Page MenuHomePhabricator

Figure out cloning of github repo to gerrit
Closed, ResolvedPublic3 Estimated Story Points

Description

For the blubberization of Speechoid each service needs to have it's repo cloned to gerrit.

A joint concern for all of these is how to deal with syncing. I.e. do we need to review at each sync or is syncing fully automatic. If the latter then where does the sync job live?

Event Timeline

Lokal_Profil set the point value for this task to 12.Mar 11 2020, 1:34 PM

Had a chat with some people on #wikimedia-tech@freenode about this. Nobody really has a good answer, but asked me to take a step back and explain why we need this. I explained that the short story is about blubberization, which was accepted. Then I started to think about the long story. I'm uncertain. Is it about security policies? That blubber in CI only can access some places? Doesn't that mean we're basically are trying to bypass the security policies if we automatically merge external projectes owned by someone else (e.g. Mishkal) to Gerrit? That indeed we'll have to manually review any changes prior to merge?

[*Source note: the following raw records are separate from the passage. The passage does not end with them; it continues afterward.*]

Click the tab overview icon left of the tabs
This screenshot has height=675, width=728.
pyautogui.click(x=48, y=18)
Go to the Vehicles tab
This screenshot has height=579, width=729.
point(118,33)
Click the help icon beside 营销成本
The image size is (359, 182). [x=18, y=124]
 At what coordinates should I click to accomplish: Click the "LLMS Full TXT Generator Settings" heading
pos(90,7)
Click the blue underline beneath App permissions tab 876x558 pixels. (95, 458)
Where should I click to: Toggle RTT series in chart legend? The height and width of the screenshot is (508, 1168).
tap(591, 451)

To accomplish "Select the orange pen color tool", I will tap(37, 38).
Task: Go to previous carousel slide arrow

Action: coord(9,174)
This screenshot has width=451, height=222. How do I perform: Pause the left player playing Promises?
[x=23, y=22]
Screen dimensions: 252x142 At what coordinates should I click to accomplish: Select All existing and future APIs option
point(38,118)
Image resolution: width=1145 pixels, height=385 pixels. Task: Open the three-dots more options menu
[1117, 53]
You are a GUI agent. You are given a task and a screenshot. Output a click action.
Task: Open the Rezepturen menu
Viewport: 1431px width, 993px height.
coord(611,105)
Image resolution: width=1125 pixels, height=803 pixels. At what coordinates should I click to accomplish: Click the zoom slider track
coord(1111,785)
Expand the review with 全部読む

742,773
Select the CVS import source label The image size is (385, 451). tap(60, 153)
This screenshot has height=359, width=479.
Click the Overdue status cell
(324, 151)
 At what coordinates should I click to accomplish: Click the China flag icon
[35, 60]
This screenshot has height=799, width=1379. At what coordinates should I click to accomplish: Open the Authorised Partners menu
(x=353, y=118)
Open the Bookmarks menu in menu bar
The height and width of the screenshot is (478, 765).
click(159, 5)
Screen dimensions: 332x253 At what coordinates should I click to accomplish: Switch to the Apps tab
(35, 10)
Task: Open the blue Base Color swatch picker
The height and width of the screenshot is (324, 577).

So yes the background is security concerns where the blubberscripts are run as part of CI on the Wikimedia infrastructure and only has access to things in the Wikimedia docker registry.

Based on that thinking (and sort of reflecting the ask description) I think manual syncing will probably be the way forward where we create a gerrit patch for the upstream changes we wish to incorporate. Possibly some of these would be subject to security review if the upstream source is not trusted to deal with such things themselves. If the upstream repo is versioned then likely our patches would correspond to new releases.

@kalle If you can take a look among the existing gerrit projects and see if anything similar already exists (local mirror of well known external project) then the recent changes should give us an idea of how they have dealt with it.

I can't seem to find any project on gerrit.wikimedia.org that is a clone of an external project. Nor has anyone I've talked to heard of this before. Do we have any contact with someone within or that knows someone within the infrastructure team that work with CI that I can contact?

Think I've managed to get in touch with someone in the release engineering team to have a chat about what's acceptable and what's not.

The short answer from release engineers on IRC is that they will only accept base images produced and hosted by WMF. This we know, and everything else is rather fuzzy. I decided to contact Finland based Lars Wirzenius of the release engineer team, explained a bit and hope he has time for a short meeting to sort things out.

Here is the mail (in Swedish) I sent:

Hej Lars,

jag heter Kalle och jobbar på Wikimedia Sverige med projektet Wikispeech.

Som del av att närma oss en acceptabel beta-release har jag börjat skriva Blubber-konfiguration för de olika tjänsterna i vårt projekt. Vi är väldigt osäkra på vilka krav som ställs på tex innehållet i våra Docker-images och de delar som utvecklats av tredje part.

Är du en person vi kan prata lite kort med gällande det här? Om inte, känner du till någon annan inom WMF du kan referera oss vidare till? Jag har försökt lite i #wikimedia-releng@freenode, men tror det skulle vara väldigt givande för oss med ett litet telefonsamtal/videomöte.



Här följer en liten summering av våra funderingar och vad vi gjort med Blubber fram tills nu:

https://github.com/karlwettin/blubberize-mary-tts-stts
https://github.com/karlwettin/blubberize-mishkal
https://github.com/karlwettin/blubberize-pronlex
https://github.com/karlwettin/blubberize-wikispeech-mockup

Detta är fyra separata tjänster som utvecklats i diverse språk. I varje repo finns skript som laddar hem källkod och beroenden från Github-repon, bygger binärer från Java och Go, förbereder små databaser (alla tjänster är dock stateless) som sedan sätts samman till en Docker-image via Blubber. 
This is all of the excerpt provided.